* _Exercise_: Set down the data that follows, exactly and completely.

Stored items:
- - -
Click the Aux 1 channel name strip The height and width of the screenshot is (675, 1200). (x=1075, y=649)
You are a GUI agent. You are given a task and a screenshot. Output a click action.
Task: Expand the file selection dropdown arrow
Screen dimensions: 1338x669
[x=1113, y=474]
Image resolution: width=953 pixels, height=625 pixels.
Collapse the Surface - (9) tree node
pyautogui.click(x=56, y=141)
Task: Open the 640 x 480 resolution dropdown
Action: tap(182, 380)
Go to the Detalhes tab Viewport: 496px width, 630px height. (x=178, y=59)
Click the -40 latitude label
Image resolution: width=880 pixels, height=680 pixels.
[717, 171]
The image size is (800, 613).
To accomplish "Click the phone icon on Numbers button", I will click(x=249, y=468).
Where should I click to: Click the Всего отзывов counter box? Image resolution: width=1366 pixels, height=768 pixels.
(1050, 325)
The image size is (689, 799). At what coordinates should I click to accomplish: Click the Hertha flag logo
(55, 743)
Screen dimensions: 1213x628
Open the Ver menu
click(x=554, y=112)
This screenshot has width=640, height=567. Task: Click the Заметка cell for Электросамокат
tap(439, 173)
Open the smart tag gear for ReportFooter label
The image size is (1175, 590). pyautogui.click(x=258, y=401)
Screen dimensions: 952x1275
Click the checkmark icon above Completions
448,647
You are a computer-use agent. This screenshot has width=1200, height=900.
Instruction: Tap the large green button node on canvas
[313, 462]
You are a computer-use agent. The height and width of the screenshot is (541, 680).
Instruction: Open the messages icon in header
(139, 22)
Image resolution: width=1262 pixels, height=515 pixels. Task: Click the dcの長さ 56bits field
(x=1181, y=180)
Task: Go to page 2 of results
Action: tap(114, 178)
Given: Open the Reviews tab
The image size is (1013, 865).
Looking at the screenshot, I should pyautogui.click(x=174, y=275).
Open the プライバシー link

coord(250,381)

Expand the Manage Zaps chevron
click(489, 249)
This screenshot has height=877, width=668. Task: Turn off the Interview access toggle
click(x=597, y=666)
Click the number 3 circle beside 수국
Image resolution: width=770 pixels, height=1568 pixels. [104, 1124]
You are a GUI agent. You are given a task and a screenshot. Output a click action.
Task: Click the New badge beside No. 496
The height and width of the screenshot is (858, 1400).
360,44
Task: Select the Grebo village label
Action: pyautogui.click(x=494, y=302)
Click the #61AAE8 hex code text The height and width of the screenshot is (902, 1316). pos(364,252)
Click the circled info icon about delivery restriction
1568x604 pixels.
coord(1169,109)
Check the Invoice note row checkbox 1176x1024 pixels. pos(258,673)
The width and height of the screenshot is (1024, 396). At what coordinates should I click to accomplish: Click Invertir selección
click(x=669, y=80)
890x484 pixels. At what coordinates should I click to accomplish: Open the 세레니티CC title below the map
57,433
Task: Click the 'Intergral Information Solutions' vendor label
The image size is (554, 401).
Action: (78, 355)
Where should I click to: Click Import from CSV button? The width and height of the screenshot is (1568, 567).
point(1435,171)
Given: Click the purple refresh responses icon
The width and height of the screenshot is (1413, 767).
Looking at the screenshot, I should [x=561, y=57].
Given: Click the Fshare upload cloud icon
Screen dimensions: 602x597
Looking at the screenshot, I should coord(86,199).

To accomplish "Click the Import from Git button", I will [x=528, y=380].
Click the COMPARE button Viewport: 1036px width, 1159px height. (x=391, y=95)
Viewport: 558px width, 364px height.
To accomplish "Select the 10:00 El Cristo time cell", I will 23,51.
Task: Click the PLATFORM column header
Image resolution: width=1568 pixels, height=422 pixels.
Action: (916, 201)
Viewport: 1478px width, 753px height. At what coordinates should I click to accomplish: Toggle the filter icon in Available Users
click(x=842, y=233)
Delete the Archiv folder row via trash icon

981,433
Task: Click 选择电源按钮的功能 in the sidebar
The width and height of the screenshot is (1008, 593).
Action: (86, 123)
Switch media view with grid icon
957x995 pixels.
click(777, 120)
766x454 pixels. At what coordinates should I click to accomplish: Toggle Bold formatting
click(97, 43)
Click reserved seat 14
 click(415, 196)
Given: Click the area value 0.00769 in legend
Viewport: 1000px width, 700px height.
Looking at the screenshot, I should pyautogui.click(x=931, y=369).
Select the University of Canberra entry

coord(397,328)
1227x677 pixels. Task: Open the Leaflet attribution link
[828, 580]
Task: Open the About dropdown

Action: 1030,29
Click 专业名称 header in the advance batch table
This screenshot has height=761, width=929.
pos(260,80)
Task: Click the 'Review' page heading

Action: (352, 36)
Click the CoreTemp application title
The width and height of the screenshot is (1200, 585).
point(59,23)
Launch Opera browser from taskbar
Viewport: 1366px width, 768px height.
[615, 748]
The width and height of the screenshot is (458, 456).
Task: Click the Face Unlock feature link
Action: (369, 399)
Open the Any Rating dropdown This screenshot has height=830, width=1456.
- - -
* _Task output_:
Click the Aux 1 channel name strip The height and width of the screenshot is (675, 1200). (x=1075, y=649)
You are a GUI agent. You are given a task and a screenshot. Output a click action.
Task: Expand the file selection dropdown arrow
Screen dimensions: 1338x669
[x=1113, y=474]
Image resolution: width=953 pixels, height=625 pixels.
Collapse the Surface - (9) tree node
pyautogui.click(x=56, y=141)
Task: Open the 640 x 480 resolution dropdown
Action: tap(182, 380)
Go to the Detalhes tab Viewport: 496px width, 630px height. (x=178, y=59)
Click the -40 latitude label
Image resolution: width=880 pixels, height=680 pixels.
[717, 171]
The image size is (800, 613).
To accomplish "Click the phone icon on Numbers button", I will click(x=249, y=468).
Where should I click to: Click the Всего отзывов counter box? Image resolution: width=1366 pixels, height=768 pixels.
(1050, 325)
The image size is (689, 799). At what coordinates should I click to accomplish: Click the Hertha flag logo
(55, 743)
Screen dimensions: 1213x628
Open the Ver menu
click(x=554, y=112)
This screenshot has width=640, height=567. Task: Click the Заметка cell for Электросамокат
tap(439, 173)
Open the smart tag gear for ReportFooter label
The image size is (1175, 590). pyautogui.click(x=258, y=401)
Screen dimensions: 952x1275
Click the checkmark icon above Completions
448,647
You are a computer-use agent. This screenshot has width=1200, height=900.
Instruction: Tap the large green button node on canvas
[313, 462]
You are a computer-use agent. The height and width of the screenshot is (541, 680).
Instruction: Open the messages icon in header
(139, 22)
Image resolution: width=1262 pixels, height=515 pixels. Task: Click the dcの長さ 56bits field
(x=1181, y=180)
Task: Go to page 2 of results
Action: tap(114, 178)
Given: Open the Reviews tab
The image size is (1013, 865).
Looking at the screenshot, I should pyautogui.click(x=174, y=275).
Open the プライバシー link

coord(250,381)

Expand the Manage Zaps chevron
click(489, 249)
This screenshot has height=877, width=668. Task: Turn off the Interview access toggle
click(x=597, y=666)
Click the number 3 circle beside 수국
Image resolution: width=770 pixels, height=1568 pixels. [104, 1124]
You are a GUI agent. You are given a task and a screenshot. Output a click action.
Task: Click the New badge beside No. 496
The height and width of the screenshot is (858, 1400).
360,44
Task: Select the Grebo village label
Action: pyautogui.click(x=494, y=302)
Click the #61AAE8 hex code text The height and width of the screenshot is (902, 1316). pos(364,252)
Click the circled info icon about delivery restriction
1568x604 pixels.
coord(1169,109)
Check the Invoice note row checkbox 1176x1024 pixels. pos(258,673)
The width and height of the screenshot is (1024, 396). At what coordinates should I click to accomplish: Click Invertir selección
click(x=669, y=80)
890x484 pixels. At what coordinates should I click to accomplish: Open the 세레니티CC title below the map
57,433
Task: Click the 'Intergral Information Solutions' vendor label
The image size is (554, 401).
Action: (78, 355)
Where should I click to: Click Import from CSV button? The width and height of the screenshot is (1568, 567).
point(1435,171)
Given: Click the purple refresh responses icon
The width and height of the screenshot is (1413, 767).
Looking at the screenshot, I should [x=561, y=57].
Given: Click the Fshare upload cloud icon
Screen dimensions: 602x597
Looking at the screenshot, I should coord(86,199).

To accomplish "Click the Import from Git button", I will [x=528, y=380].
Click the COMPARE button Viewport: 1036px width, 1159px height. (x=391, y=95)
Viewport: 558px width, 364px height.
To accomplish "Select the 10:00 El Cristo time cell", I will 23,51.
Task: Click the PLATFORM column header
Image resolution: width=1568 pixels, height=422 pixels.
Action: (916, 201)
Viewport: 1478px width, 753px height. At what coordinates should I click to accomplish: Toggle the filter icon in Available Users
click(x=842, y=233)
Delete the Archiv folder row via trash icon

981,433
Task: Click 选择电源按钮的功能 in the sidebar
The width and height of the screenshot is (1008, 593).
Action: (86, 123)
Switch media view with grid icon
957x995 pixels.
click(777, 120)
766x454 pixels. At what coordinates should I click to accomplish: Toggle Bold formatting
click(97, 43)
Click reserved seat 14
 click(415, 196)
Given: Click the area value 0.00769 in legend
Viewport: 1000px width, 700px height.
Looking at the screenshot, I should pyautogui.click(x=931, y=369).
Select the University of Canberra entry

coord(397,328)
1227x677 pixels. Task: Open the Leaflet attribution link
[828, 580]
Task: Open the About dropdown

Action: 1030,29
Click 专业名称 header in the advance batch table
This screenshot has height=761, width=929.
pos(260,80)
Task: Click the 'Review' page heading

Action: (352, 36)
Click the CoreTemp application title
The width and height of the screenshot is (1200, 585).
point(59,23)
Launch Opera browser from taskbar
Viewport: 1366px width, 768px height.
[615, 748]
The width and height of the screenshot is (458, 456).
Task: Click the Face Unlock feature link
Action: (369, 399)
Open the Any Rating dropdown This screenshot has height=830, width=1456.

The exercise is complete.